JABA北海道大会の明治安田戦で先発した北海道ガス硬式野球部の海老原丞=岩見沢市営球場で2024年6月19日、高山純二撮影

 第95回都市対抗野球大会が19日、東京ドームで開幕する。4年連続4回目の出場となる北海道ガス硬式野球部は大会第5日(23日)の第3試合で東京第1代表のNTT東日本と対戦。チームの勝利へ何が必要か探った。

 6月1日に行われた都市対抗道地区1次予選の札幌ホーネッツ戦。先発した北海道ガス硬式野球部の4年目左腕・海老原丞はチェンジアップを武器に、昨年の初戦で敗れた難敵の相手打線を翻弄(ほんろう)した。七回まで被安打4で無失点。八回1死から1点を失ったところでマウンドを降りたが、計7三振を奪う好投で、自身初の都市対抗予選白星を挙げた。
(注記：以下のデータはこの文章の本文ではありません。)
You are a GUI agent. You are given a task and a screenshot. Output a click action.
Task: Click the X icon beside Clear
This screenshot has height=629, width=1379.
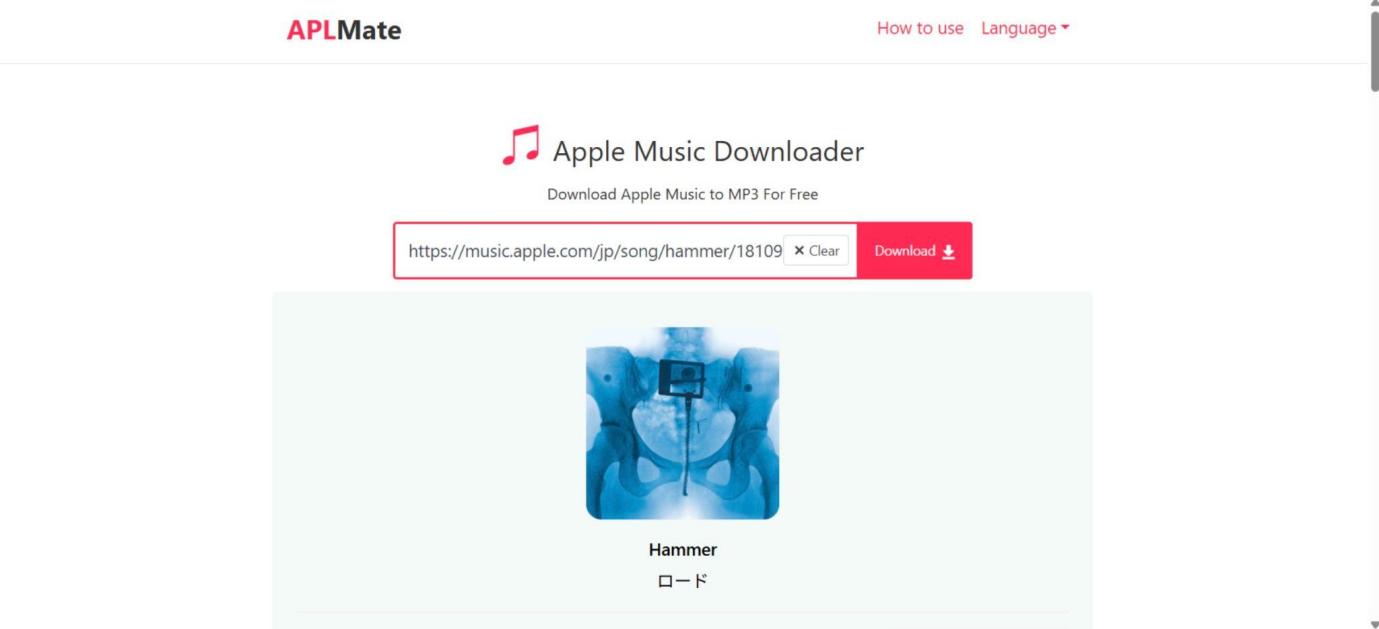(x=799, y=251)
 そして、8日後。海老原は勝てば都市対抗出場が決まる道地区2次予選のWEEDしらおい戦でもマウンドを任される。昨年は2次予選で起用されなかっただけに、今年こそチームに貢献したいという強い気持ちを持っていた。

 三回に先制を許したが、我慢の投球を続けた。チームは七回に追いつき、八回に勝ち越しに成功。2―1で迎えた九回に連打を浴びて降板したが、大城祐樹、武笠達也の継投で切り抜け、チームは4連覇を決めた。海老原は被安打7、11奪三振の好投だった。
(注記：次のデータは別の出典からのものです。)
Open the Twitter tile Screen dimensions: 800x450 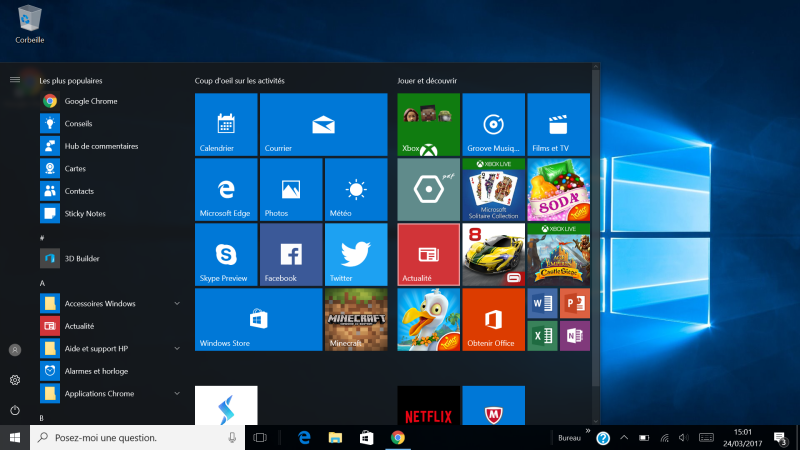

 昨春就任した工藤賢二監督は「北海道ガスの投手はあまりピッチングをしていなかった。やはり投手は投げてなんぼ」とこの冬に投手陣に投げ込みを求めた。「武笠と海老原は冬の成果が一番出た投手だと思う」と評価する。

2次予選投手成績

 武笠は2次予選全3試合で抑えとして登板し、海老原はエースの大城、次期エースとして期待される村上大芽に続く「先発の3本柱」(工藤監督)に成長した。海老原は「前は速い球ばかりを投げようとしていたけど、結局はコントロールが重要だと気付いた」。冬場に磨いた制球力が今季、大切な試合で生きている。

エース争い激しく

 先発3本柱の村上は、都市対抗道地区2次予選のJR北海道硬式野球クラブ戦やJABA北海道大会の初戦・七十七銀行戦で好投し、いずれも勝利投手となっている。村上はJR北海道ク戦後、「(投手陣は)今までずっと大城さんが引っ張ってきて、若い投手が育っていなかった。自分がエースとして引っ張るという意識が去年くらいから芽生えて、それがきょうの良い投球につながった」と自己分析した。
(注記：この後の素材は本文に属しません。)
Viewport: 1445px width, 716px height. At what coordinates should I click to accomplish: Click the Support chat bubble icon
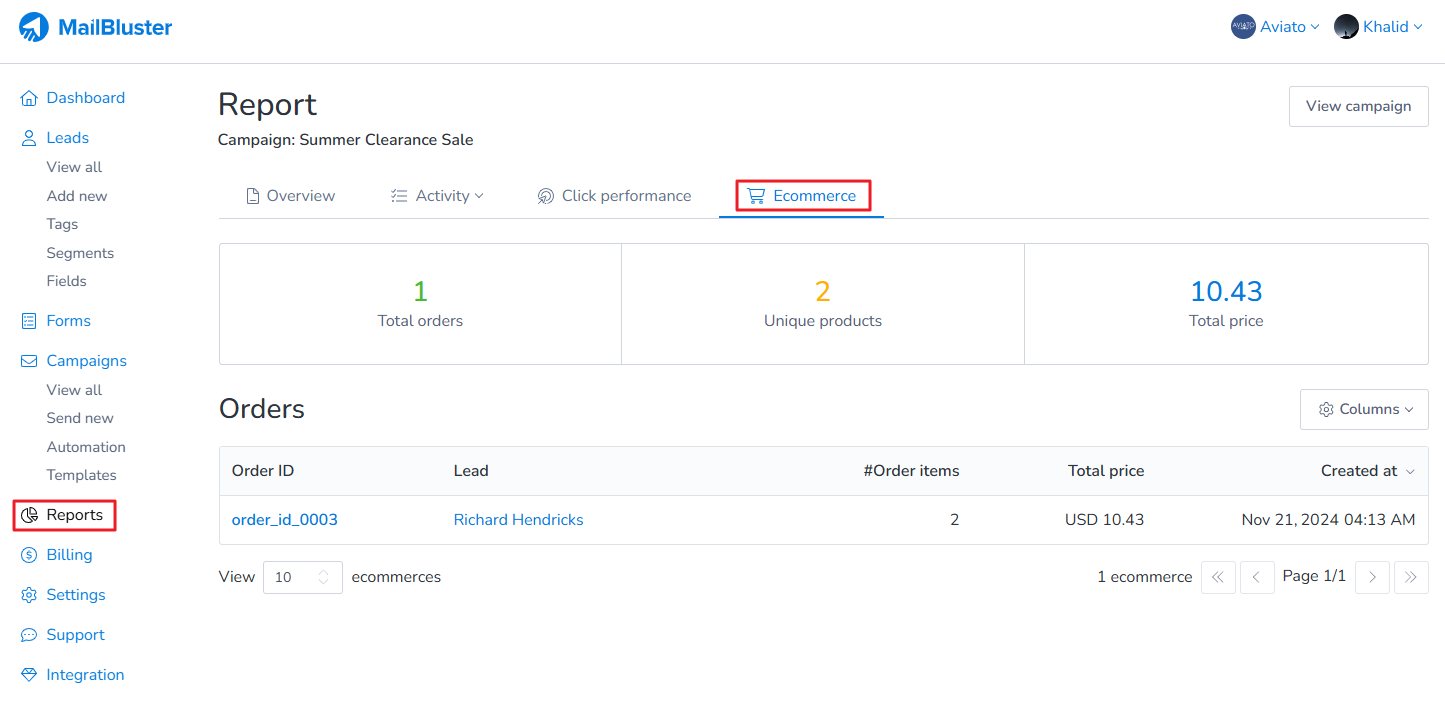point(29,635)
 一方、追われる大城も「エースの座を取られないように、村上を意識して投げている。村上は去年の秋くらいから結果を出し続けているので、結果ではね返せるようにしたい」。競争が激しくなる中で、相乗効果も生まれている。

 北海道ガスの選手は計23人で、このうち投手は8人。だが、都市対抗本大会の初戦を戦うNTT東日本(東京都)は投手だけで15人を擁している。工藤監督は「社会人野球の投手は分業ではない。どこでも投げられるようになってほしい」と述べ、先発3本柱にも中継ぎや抑えで投げられるようになることを期待する。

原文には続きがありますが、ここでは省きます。